Approach

The image below outlines the architecture and approach to centrally aggregate GPU and VM telemetry from end user virtual machines (VMs) hosted in the cloud provider's datacenter. The metrics are aggregated using OpenTelemetry (OTel) and synchronized to a centralized Time Series Database at the controller for end-user visualization and analytics.

Info

Only Ubuntu 22.04 and 24.04 OS based VMs are currently supported for integrated metrics.

Key Capabilities¶

Open Standards¶

Uses OpenTelemetry for portability and extensibility

Multi-VM Scaling¶

Architecture supports deployment across many VMs

Tenant Isolation¶

Metrics collected per-host, enabling multi-tenant observability

No Kernel Modules¶

All exporters and collectors run in user space

Central Time Series Database¶

Metrics data from all the VMs under management is aggregated in a time series database co-located on the controller.
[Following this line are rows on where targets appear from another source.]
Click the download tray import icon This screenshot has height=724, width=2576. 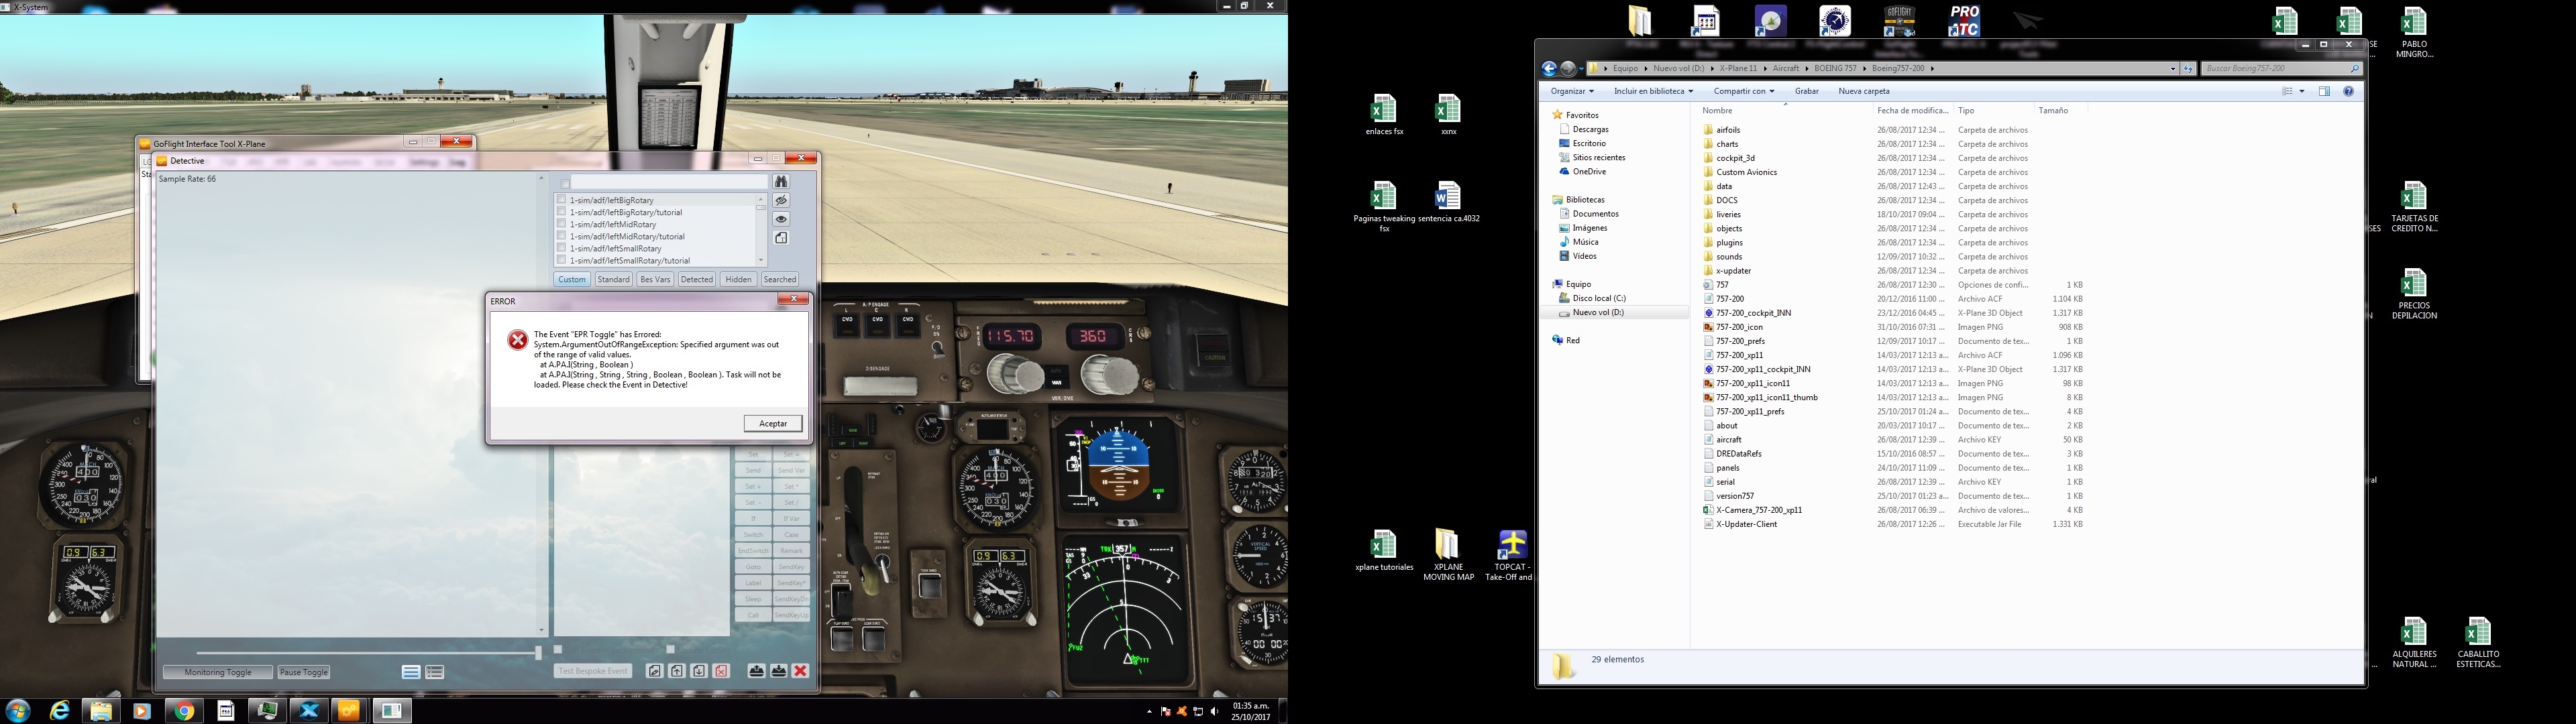click(x=778, y=671)
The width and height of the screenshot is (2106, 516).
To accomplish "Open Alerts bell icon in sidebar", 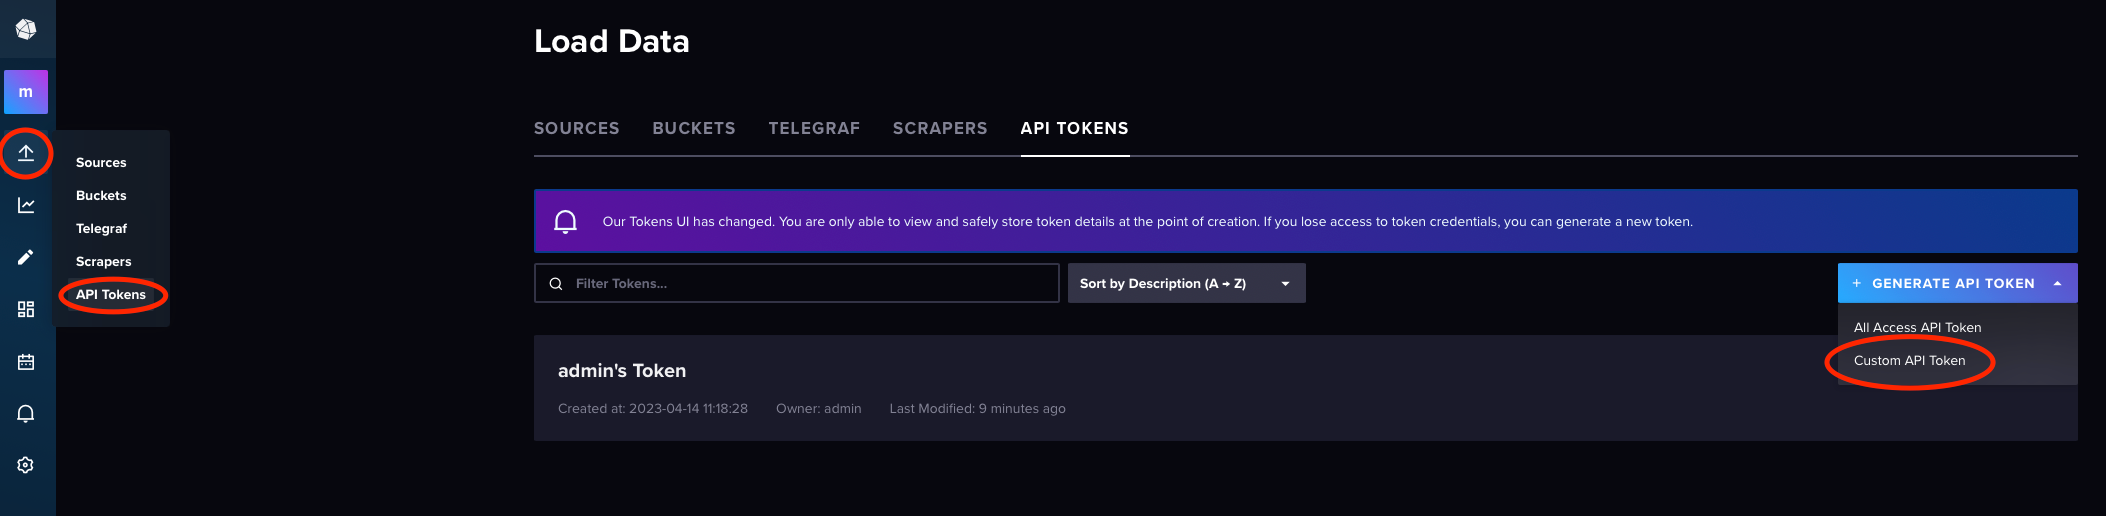I will click(26, 413).
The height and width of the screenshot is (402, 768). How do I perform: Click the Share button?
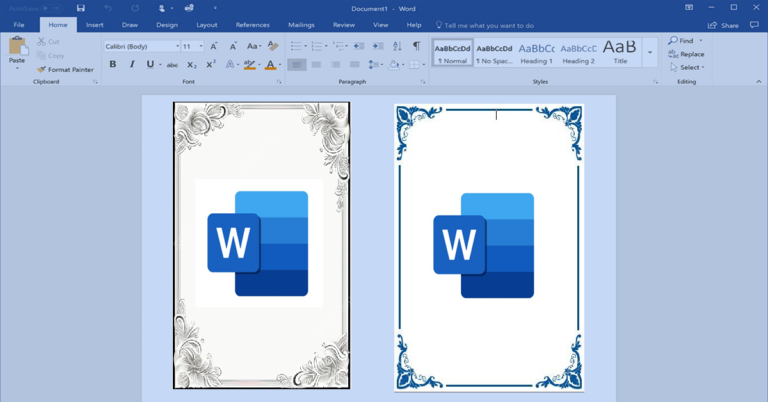coord(723,25)
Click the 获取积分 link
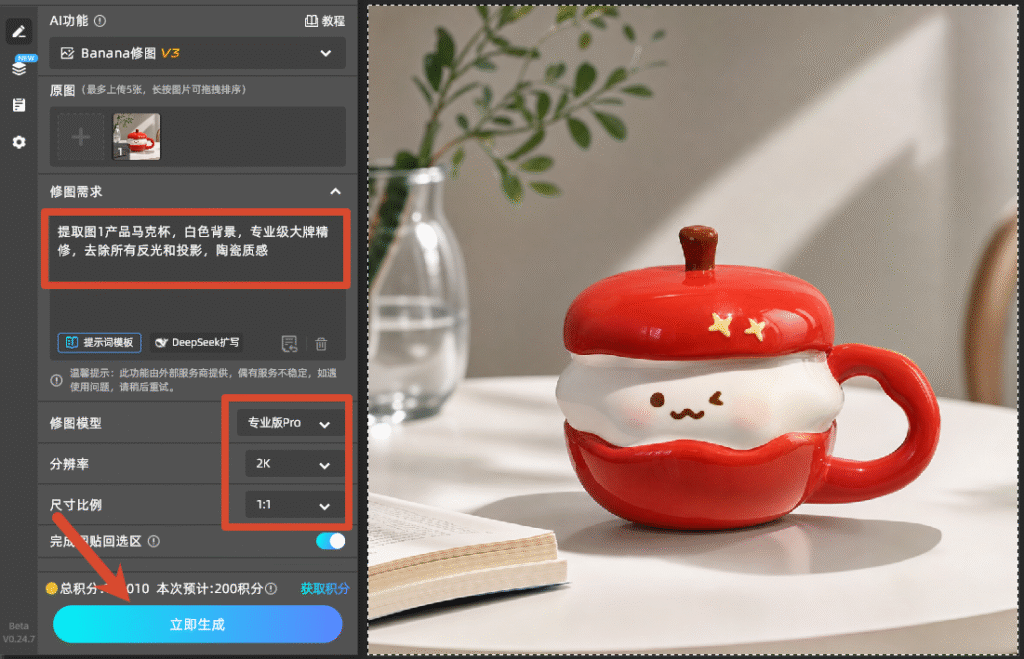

This centralized telemetry backend:

Stores time-series data from all VMs
Supports querying and dashboard rendering
Implements retention and downsampling policies

Components¶

The following modules are used for metrics aggregation at the Virtual Machine.

NVIDIA DCGM Exporter¶

This component collects GPU-related metrics such as:

Memory utilization
Core utilization
Temperature
Health status

Host Metrics Exporter¶

This component collects VM/system-level metrics including:

CPU usage
Memory usage
Disk I/O
Network statistics

OpenTelemetry (OTel) Collector¶

This is operated as a local service on the VM.

It scrapes data from the DCGM and Host Metrics exporters
Normalizes and prepares metrics
Forwards metrics to the central TSDB at the controller

Important

By default, metrics data is aggregated from the VM to the centralized TSDB every 60 seconds.